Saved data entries
____

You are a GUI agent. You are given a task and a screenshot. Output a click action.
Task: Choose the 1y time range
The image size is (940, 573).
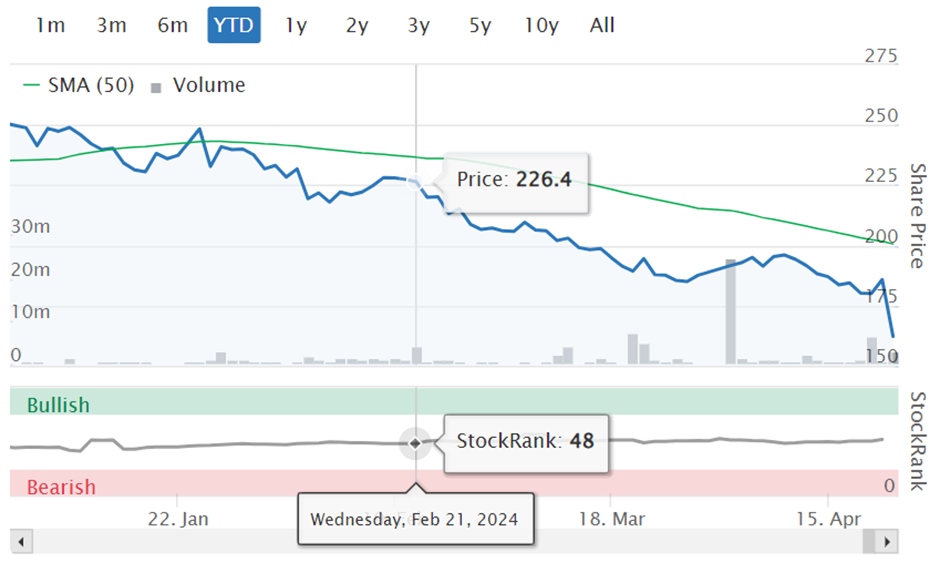(296, 25)
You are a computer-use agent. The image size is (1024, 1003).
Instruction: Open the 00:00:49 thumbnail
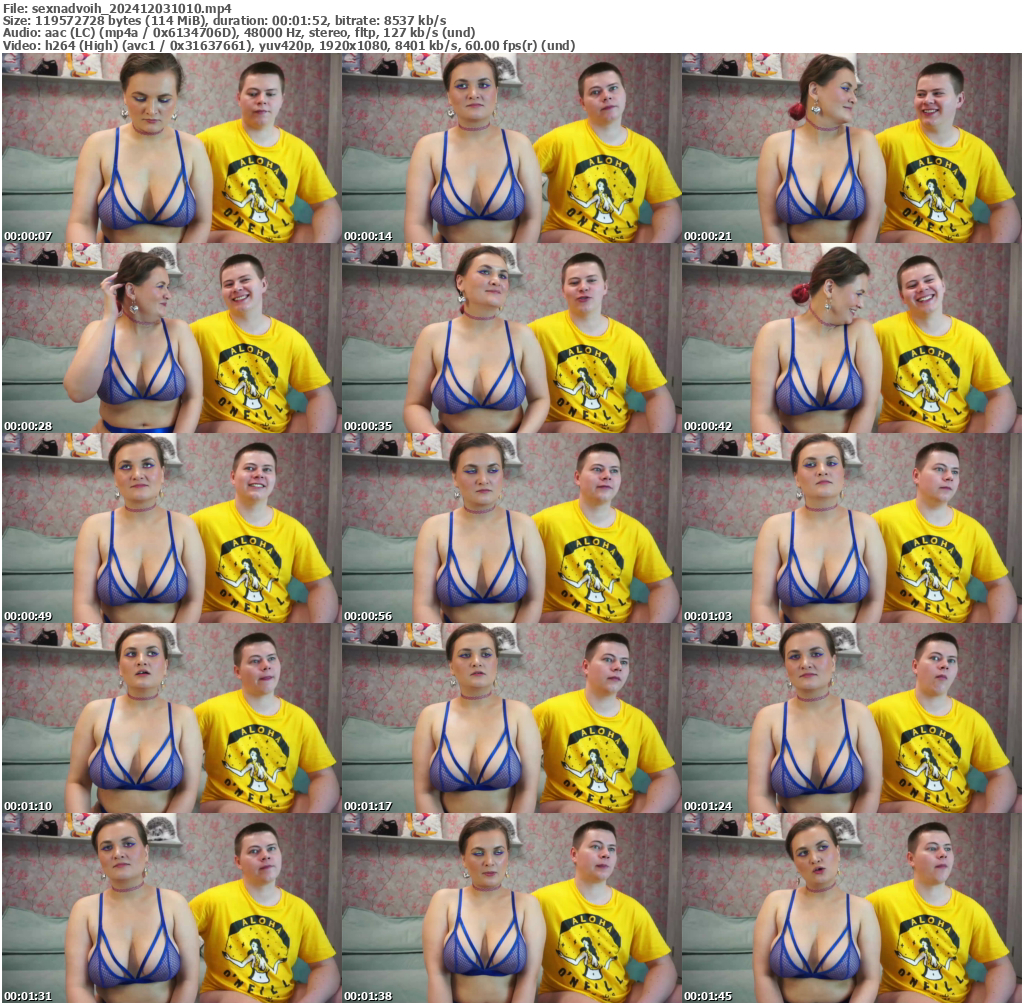(x=170, y=528)
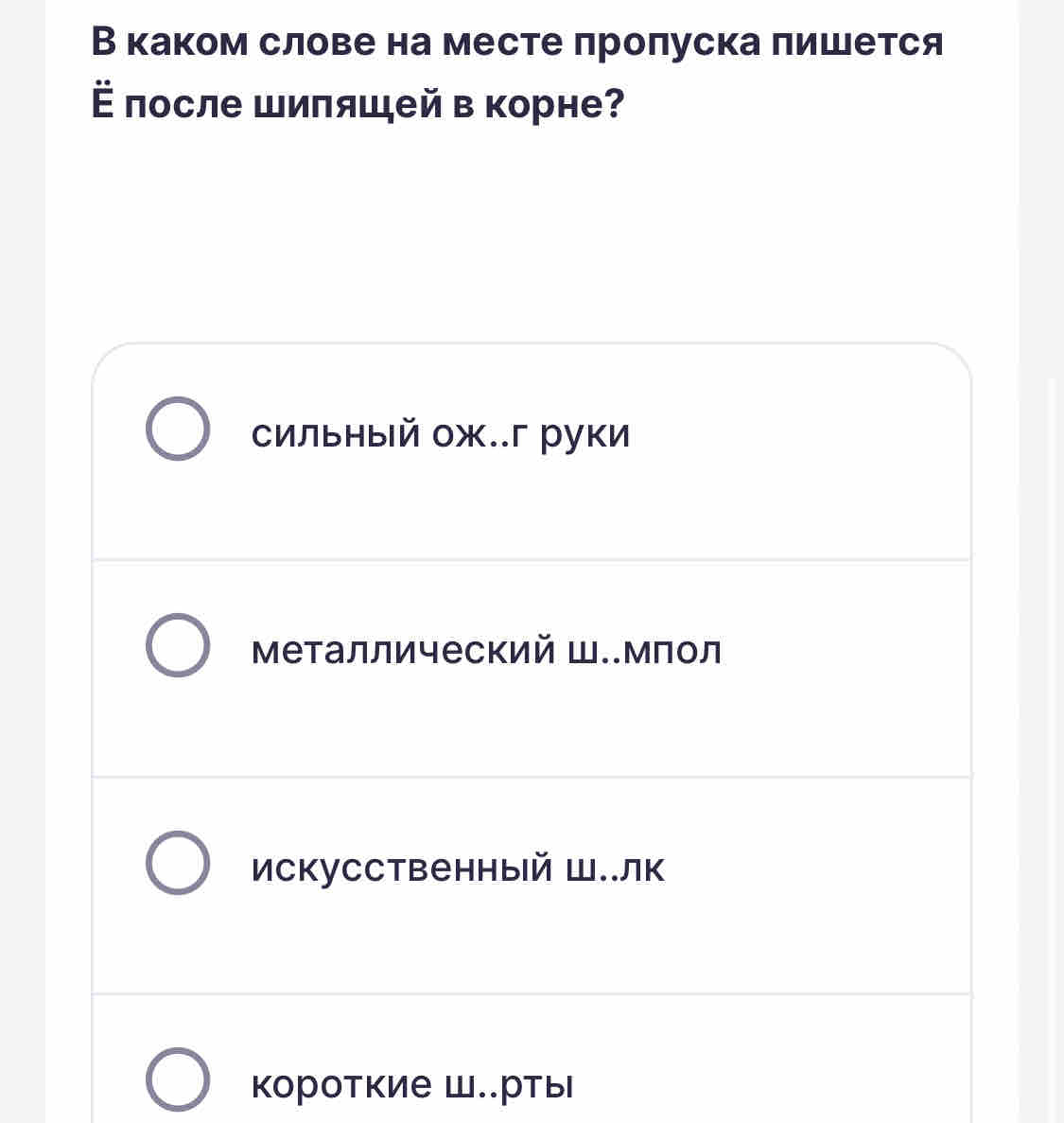Click the answer text «сильный ож..г руки»
Image resolution: width=1064 pixels, height=1123 pixels.
click(441, 434)
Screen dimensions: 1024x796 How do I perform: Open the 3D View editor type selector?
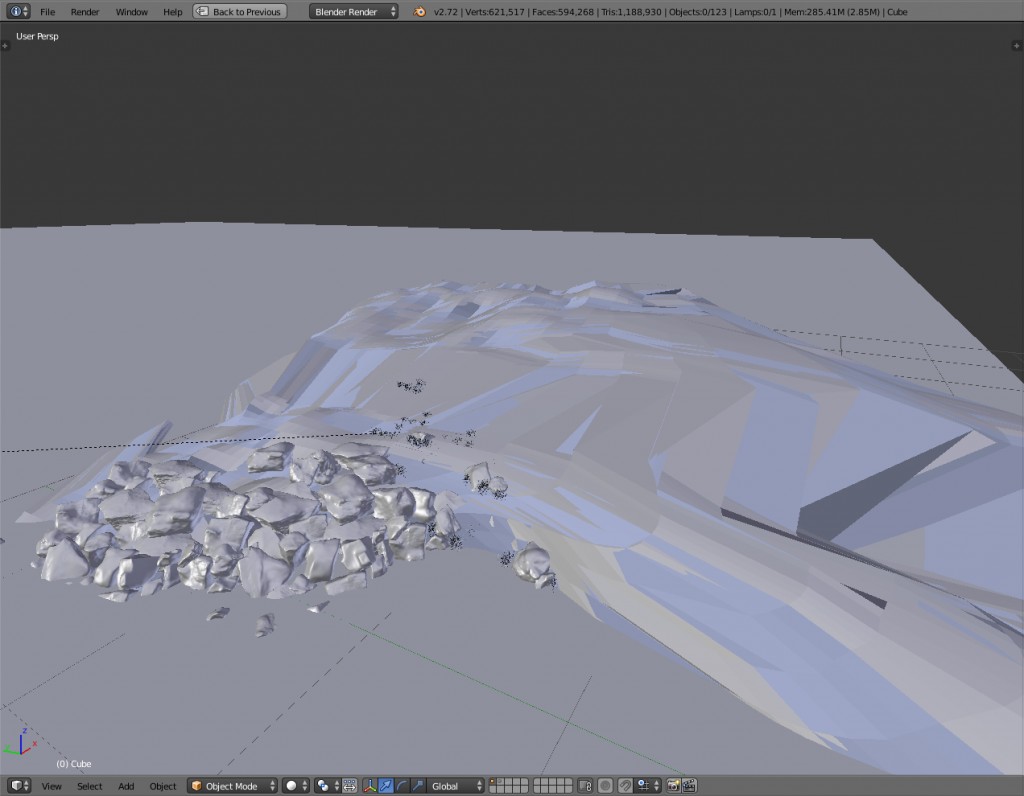(x=19, y=786)
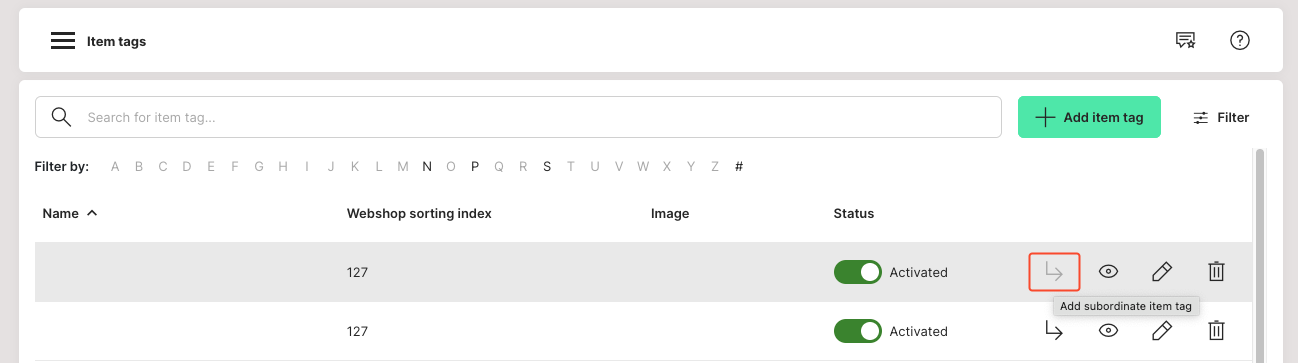Open the help question mark icon
The image size is (1298, 363).
pos(1240,41)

____

TASK INSTRUCTIONS
Line for line, restate the data above and omit every picture.

TASK SOLUTION
You are a GUI agent. You are given a task and a screenshot. Output a click action.
Task: Choose the 1y time range
The image size is (940, 573).
(296, 25)
You are a computer-use agent. The image size is (1024, 1003).
Instruction: Open the 00:00:49 thumbnail
(x=170, y=528)
Click the answer text «сильный ож..г руки»
Image resolution: width=1064 pixels, height=1123 pixels.
click(441, 434)
Screen dimensions: 1024x796 How do I perform: Open the 3D View editor type selector?
(x=19, y=786)
Open the help question mark icon
The image size is (1298, 363).
pos(1240,41)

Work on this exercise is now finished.